God’s Policy on Virginity–You Break it, You Buy It! (And what to do about grace?)

by Denise

you break it

Quite literally.  This was God’s idea of justice when it came to sexuality between men and women:

–You break a woman’s hymen, you pay her dowry and marry her.  (Exodus 22:16; Deut. 22:29)

–You sleep with another man’s fiance or wife, you die.  (Deuteronomy 22:22)

Applied to women:

–You give your virginity to a man, meet your husband.  (Exodus 22:16)

–You (affianced or married) sleep with a man not your husband, you die.  (Deuteronomy 22:22)
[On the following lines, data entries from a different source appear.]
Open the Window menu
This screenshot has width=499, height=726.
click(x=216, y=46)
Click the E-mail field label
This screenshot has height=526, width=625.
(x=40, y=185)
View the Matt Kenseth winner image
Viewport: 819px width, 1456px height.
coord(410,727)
While the specific punishments meted out under the Old Covenant with Israel are no longer in effect, we still get a picture of what God considered a just outcome to be.  We see the seriousness of such sin in God’s eyes, but also see an interesting response to the choice to engage in premarital sex.  There is no particular punishment given, but rather a command to marry.  In thinking about why God might have required this, I think one possibility is that while such a choice on the man and the woman’s part was wrong, the greater, longterm good would be served by their marrying.

Many Christians might feel uncomfortable with this.  That is because most patriarchies veer away from God’s standard of righteousness when it comes to measuring the sins of women against the sins of men.  This does not undermine God-ordained male headship, but is nevertheless an expression of human fallenness.  Humankind will be unjust if not held to God’s standard of righteousness.  Because God is not a respecter of persons, we see throughout Scripture that judgment for sin is invariably the same regardless of whether the offender is male or female.  Men have no special privilege with God that leads God to view their disregard of His commands any less seriously than He would view the sins of women.  Nor can one argue that He punishes women more severely in order to control their behavior.

Some preachers have speculated that one of the reasons Jesus refused to condemn the woman caught in adultery could have been because the law explicitly said that both the man and woman caught in adultery were to be stoned.  When the religious leaders brought only the woman, their hypocrisy was evident.  They caught her, they said, “in the act,” which means that they also caught the man.  And yet, apparently, they had let the man go.  The Pharisees had an idea of justice and an idea of how to impose order on their society.  But their idea failed to meet God’s standard.  In attempting to use their man-made standard as a litmus test for righteousness, they were shown to be unrighteous.

Now, we may accept that both men and women are held equally accountable before God in judgment, but what are we to make of grace?  Christ told the woman caught in sin to “Go and sin no more.”  Had God judged her according to her sin, she would have died on the spot.  But He gave her the opportunity to live in order that she would live no more for sin, but for Him.  Not only is God’s grace never cheap, but it comes to us for a purpose.  That purpose is that we should use our lives to glorify Him, grow in virtue, bear the fruits of the Spirit, and build up the Kingdom of God.

In Jesus’ restoration of Peter after Peter’s denial of Christ, Jesus first asked Peter to confirm his love for Him, and then gave Peter his task:  “’Simon, son of John, do you love me more than these?” … “Feed my lambs.” 16 …“Simon, son of John, do you love me?” … “Tend my sheep.” 17 He said to him the third time, “Simon, son of John, do you love me?” … “Feed my sheep.”  Jesus could have rejected Peter because of Peter’s sin against Him, but instead offered him grace and forgiveness in order that Peter would do a much greater work in the Body of Christ.  We show our gratitude for that grace by not allowing it to be given in vain.

2itg8pcA woman who exemplifies the fruitfulness of God’s grace in this way is Heather Lindsey.  She is the founder and leader of Pinky Promise, a Christian movement dedicated to encouraging  women to remain chaste and helping them to grow in their capacity to be good wives.  Heather’s own story is one of living an ungodly life, being brought to repentance, ultimately marrying her husband, and alongside him, delving headlong into a ministry that has exploded in its numbers and impact.  Currently, women in cities across the United States and abroad are gathering to support and encourage one another to live godly lives in Christ.  In God’s foreknowledge and wisdom, He extended grace and mercy to Heather in order that she would draw many to Him.

And that gospel of grace–forgiveness given with the exhortation and strength to obey Christ–is the message that we bring to the world and live out in the Church.  If we turn our focus from bringing people to Christ to simply imposing a certain type of order on our communities, then there’s a good chance that we will miss God’s righteousness and miss the fruit that He would produce in those who receive His Spirit and walk in His Spirit.